Arcade Fire’s Win Butler Explains Tidal’s Botched Launch And Why Major Labels Are Clueless

Kevin Winter/Getty

Arcade Fire’s Win Butler Explains Tidal’s Botched Launch And Why Major Labels Are Clueless

Kevin Winter/Getty

The Reflektor Tapes, Arcade Fire’s new documentary on the making of their fourth album Reflektor, premiered last Friday at the Toronto International Film Festival, and The Independent took the opportunity to interview Win Butler and Régine Chassagne about various topics including Chassagne’s Haitian background, cultural appropriation, technology, and Tidal. Butler and Chassagne are shareholders in Jay Z’s company and were among the impressive cavalcade of celebs trotted out at the streaming platform’s overblown, oft-derided launch ceremony, but even they admit that the event gave off a bad impression. “None of the artists knew anything about the PR,” he says. “It was a poorly managed launch, but conceptually the thing that we liked about Tidal was that it’s HD streaming quality.” And why is Tidal continuing to struggle? Major labels, according to Butler:

They dictated that Tidal has to cost $20. The major label music industry has completely ruined every aspect of their business. At every step of the way they’ve had the tools offered to them to create an industry that works, and they’ve completely blown it. That’s why we never had any interest in signing a contract with one of these companies because they’re clearly completely clueless.

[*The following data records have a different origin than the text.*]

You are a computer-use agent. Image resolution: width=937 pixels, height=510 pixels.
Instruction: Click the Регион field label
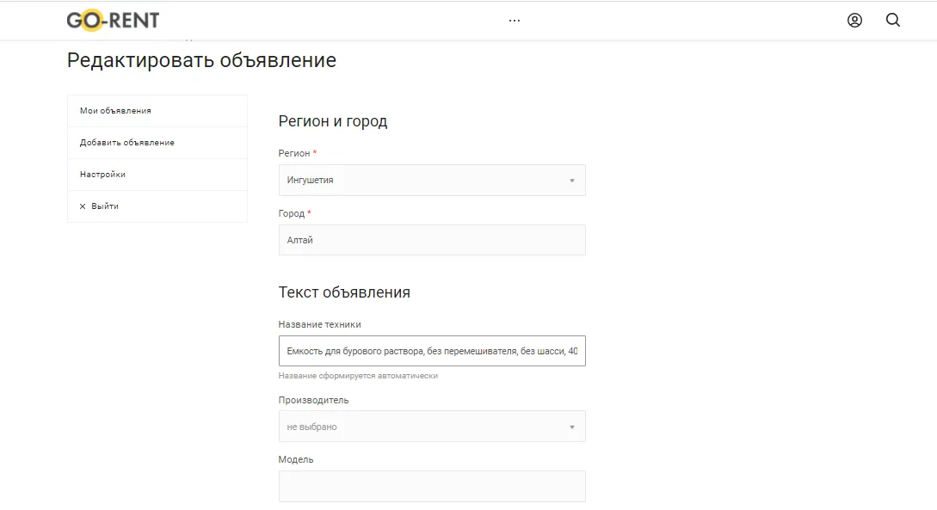pos(293,153)
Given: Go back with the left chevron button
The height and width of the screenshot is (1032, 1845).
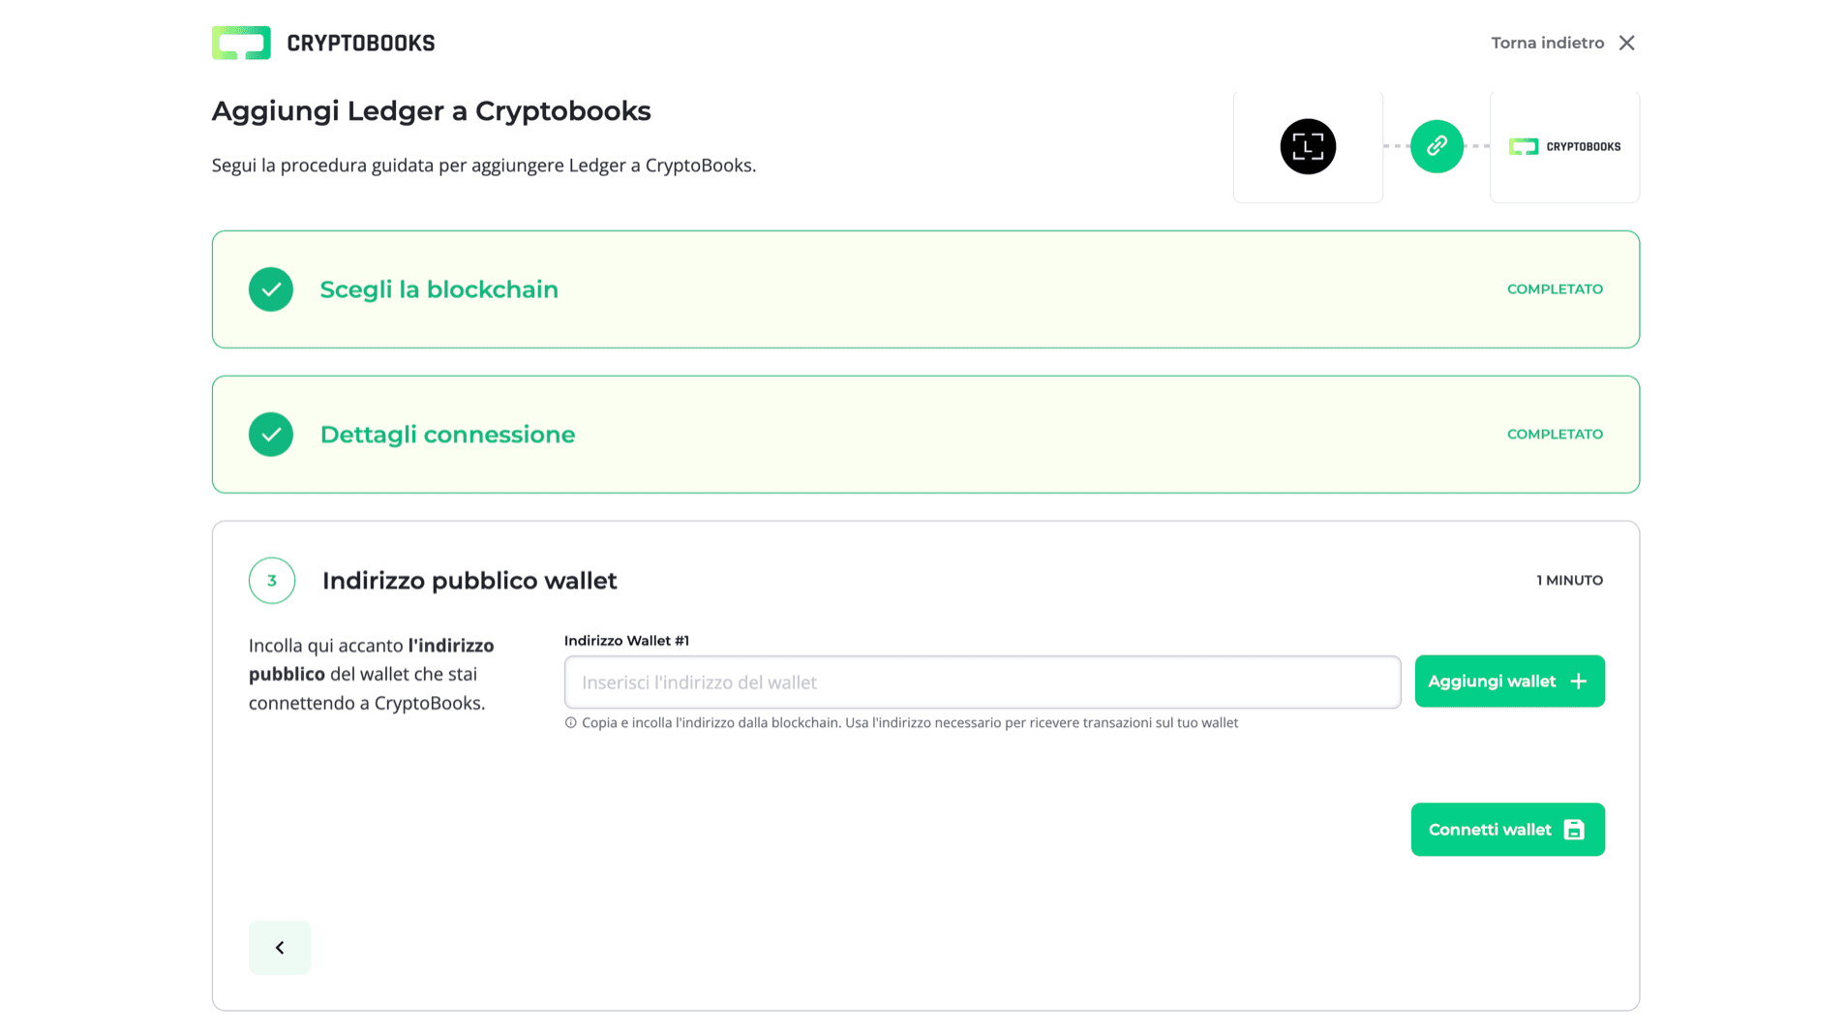Looking at the screenshot, I should click(280, 948).
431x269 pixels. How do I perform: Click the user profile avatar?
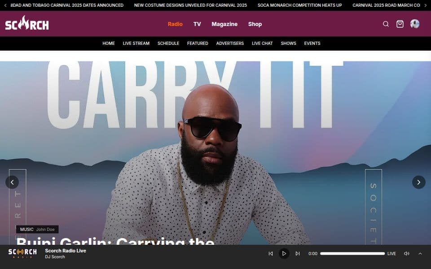(415, 24)
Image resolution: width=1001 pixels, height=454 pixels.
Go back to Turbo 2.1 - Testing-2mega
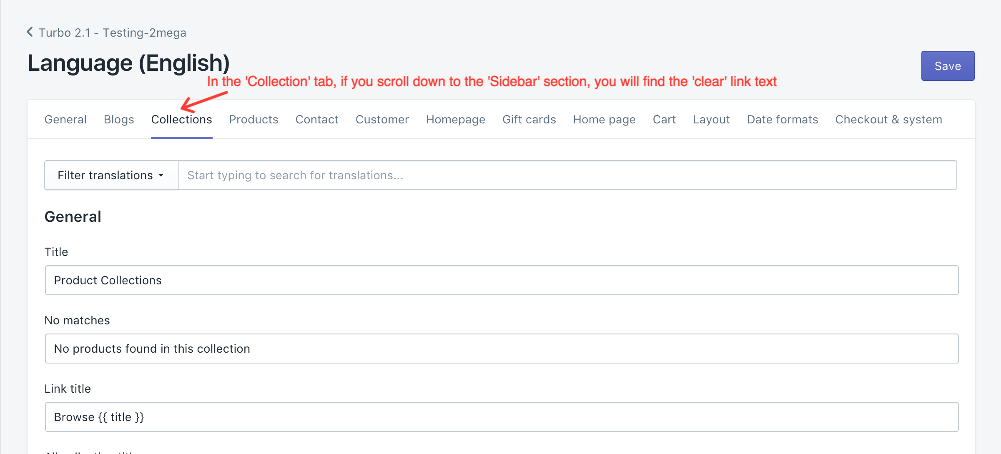click(x=112, y=33)
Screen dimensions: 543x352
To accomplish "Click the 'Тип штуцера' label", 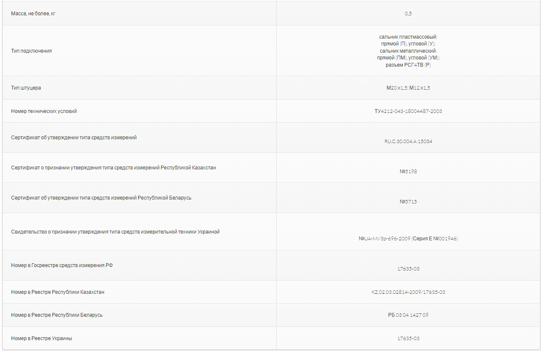I will pos(26,88).
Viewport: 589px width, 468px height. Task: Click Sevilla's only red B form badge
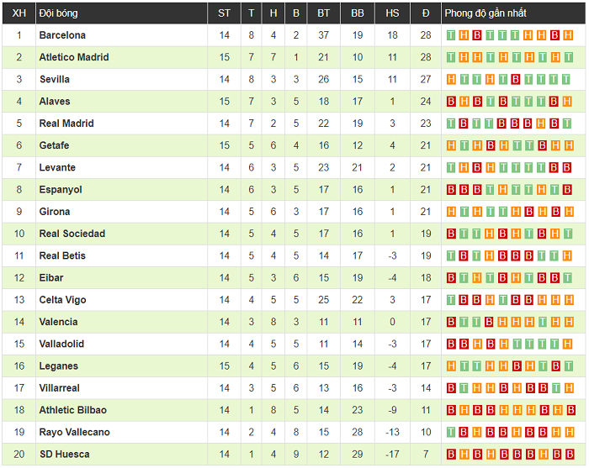click(516, 80)
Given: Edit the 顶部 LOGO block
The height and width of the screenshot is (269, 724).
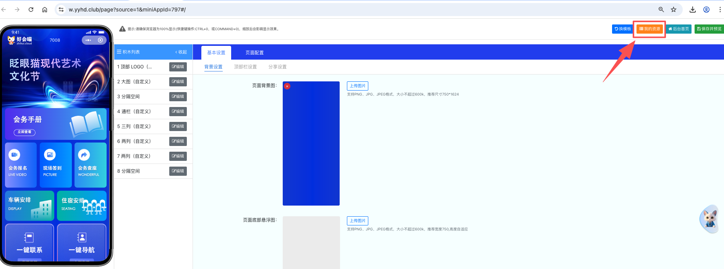Looking at the screenshot, I should coord(178,67).
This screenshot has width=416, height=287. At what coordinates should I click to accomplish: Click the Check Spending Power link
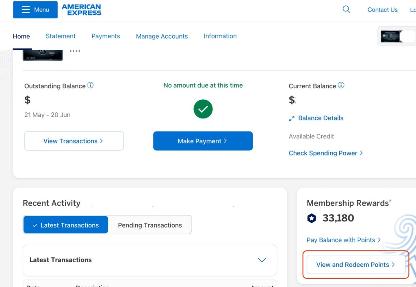(x=325, y=153)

Despite its problems, though, Butler doesn’t regret his involvement with Tidal: “It seems silly, for fear of being embarrassed, to not at least sit at the table with Jay Z, Kanye and Daft Punk and talk about art and music and how it’s going to be distributed.” And this is what he had to say about Arcade Fire’s indie rock superstardom:

I think that we’ve ended up there because we work really hard and our records are really great. All I care about is the work. I don’t care if people recognise me when I leave this building. I’d really prefer if they didn’t, but I really do care about the work. David Bowie came to our first show in New York, which blew my mind, but now I see him as … not a contemporary, but like a professor. I see our band as trying to carry on that same spirit of what Bowie was doing, or Bruce Springsteen, or Radiohead, or any of these bands that were bold enough that I heard them in suburban Houston.

The Reflektor Tapes his theaters 9/23.